[WHAT TO DO]
**a)** Rewrite the maize hybrid passage starting at "Biomass accumulation in" and ending at "potential kernel weight.", replacing "sigmoidal" with "S-shaped".
**b)** In the maize hybrid passage, at what plant density did Argentinean hybrids show the greatest grain yield improvement during the 1993-2010 period?
**c)** Rewrite the paragraph of the maize hybrid passage that begins "Biomass accumulation in kernels" as a shorter list that keeps its main facts.

[EXTRACT TO READ]
The greater kernel number at low plant density in newer compared with older maize hybrids (Figure 6) is another distinctive trait improved in Argentinean maize hybrids; since no grain yield improvement at very low plant densities was reported for US and Canadian hybrids [3; 37]. Moreover, although newer Argentinean hybrids released in 2010 yielded more than hybrids released in 1993 in a range of plant densities between 5 to 14.5 plants m-2, the greatest grain yield improvement during the 1993-2010 period occurred at the lowest plant density (i.e. 5 plants m-2; 49).
A general model for kernel weight determination in maize is shown in Figure 7. Although kernel weight differed among hybrids it did not show a clear trend with the year of hybrid release .
Biomass accumulation in kernels begins shortly after fertilisation and it can be represented by a sigmoidal pattern in which a lag and a linear growth phase can be distinguished [58; 59]. Of the two components that determine final kernel weight (i.e. the kernel growth rate during the linear phase or effective grain filling period and the effective grain filling duration; Figure 7), kernel growth rate was the main component contributing to explain differences in kernel weight among hybrids released in different decades up to 1993 . Kernel growth rate is strongly correlated with number of endospermatic cells and starch granules, which in turn determine the potential kernel size [61-63]. This contention suggests underlying differences among hybrids in potential kernel weight.

[SUPPLIED MATERIAL]
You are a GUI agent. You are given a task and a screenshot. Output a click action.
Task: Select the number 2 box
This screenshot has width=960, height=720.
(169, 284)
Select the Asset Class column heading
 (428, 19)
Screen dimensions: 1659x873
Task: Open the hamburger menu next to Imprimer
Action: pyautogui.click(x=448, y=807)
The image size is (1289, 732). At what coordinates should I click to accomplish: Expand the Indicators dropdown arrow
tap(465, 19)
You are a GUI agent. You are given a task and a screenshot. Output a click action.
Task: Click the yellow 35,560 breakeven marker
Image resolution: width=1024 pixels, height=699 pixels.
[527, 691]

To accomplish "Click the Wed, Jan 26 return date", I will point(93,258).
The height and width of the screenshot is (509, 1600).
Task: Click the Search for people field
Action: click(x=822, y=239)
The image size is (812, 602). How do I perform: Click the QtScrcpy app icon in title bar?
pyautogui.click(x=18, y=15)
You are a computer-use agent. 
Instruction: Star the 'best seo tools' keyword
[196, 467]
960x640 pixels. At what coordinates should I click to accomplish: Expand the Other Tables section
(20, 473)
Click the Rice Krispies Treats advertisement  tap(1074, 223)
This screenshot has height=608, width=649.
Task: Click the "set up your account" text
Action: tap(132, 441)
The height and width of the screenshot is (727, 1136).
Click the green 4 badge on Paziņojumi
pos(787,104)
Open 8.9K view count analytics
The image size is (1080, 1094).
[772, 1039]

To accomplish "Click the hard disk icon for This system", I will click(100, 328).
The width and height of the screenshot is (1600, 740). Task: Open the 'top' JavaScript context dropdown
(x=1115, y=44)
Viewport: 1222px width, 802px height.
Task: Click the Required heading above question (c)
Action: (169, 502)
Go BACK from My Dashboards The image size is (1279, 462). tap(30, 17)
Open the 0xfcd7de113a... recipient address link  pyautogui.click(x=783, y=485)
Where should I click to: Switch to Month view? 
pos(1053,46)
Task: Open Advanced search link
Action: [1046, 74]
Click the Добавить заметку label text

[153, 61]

[EXERCISE RESULTS]
**a)**
Biomass accumulation in kernels begins shortly after fertilisation and it can be represented by a S-shaped pattern in which a lag and a linear growth phase can be distinguished [58; 59]. Of the two components that determine final kernel weight (i.e. the kernel growth rate during the linear phase or effective grain filling period and the effective grain filling duration; Figure 7), kernel growth rate was the main component contributing to explain differences in kernel weight among hybrids released in different decades up to 1993 . Kernel growth rate is strongly correlated with number of endospermatic cells and starch granules, which in turn determine the potential kernel size [61-63]. This contention suggests underlying differences among hybrids in potential kernel weight.

**b)** At the lowest plant density, 5 plants m-2.

**c)**
- Biomass accumulation in kernels begins shortly after fertilisation and follows a sigmoidal pattern with a lag phase and a linear growth phase.
- Final kernel weight depends on two components: kernel growth rate during the effective grain filling period and the effective grain filling duration.
- Kernel growth rate was the main component explaining differences in kernel weight among hybrids released in different decades up to 1993.
- Kernel growth rate is strongly correlated with the number of endospermatic cells and starch granules, which determine potential kernel size.
- This suggests underlying differences among hybrids in potential kernel weight.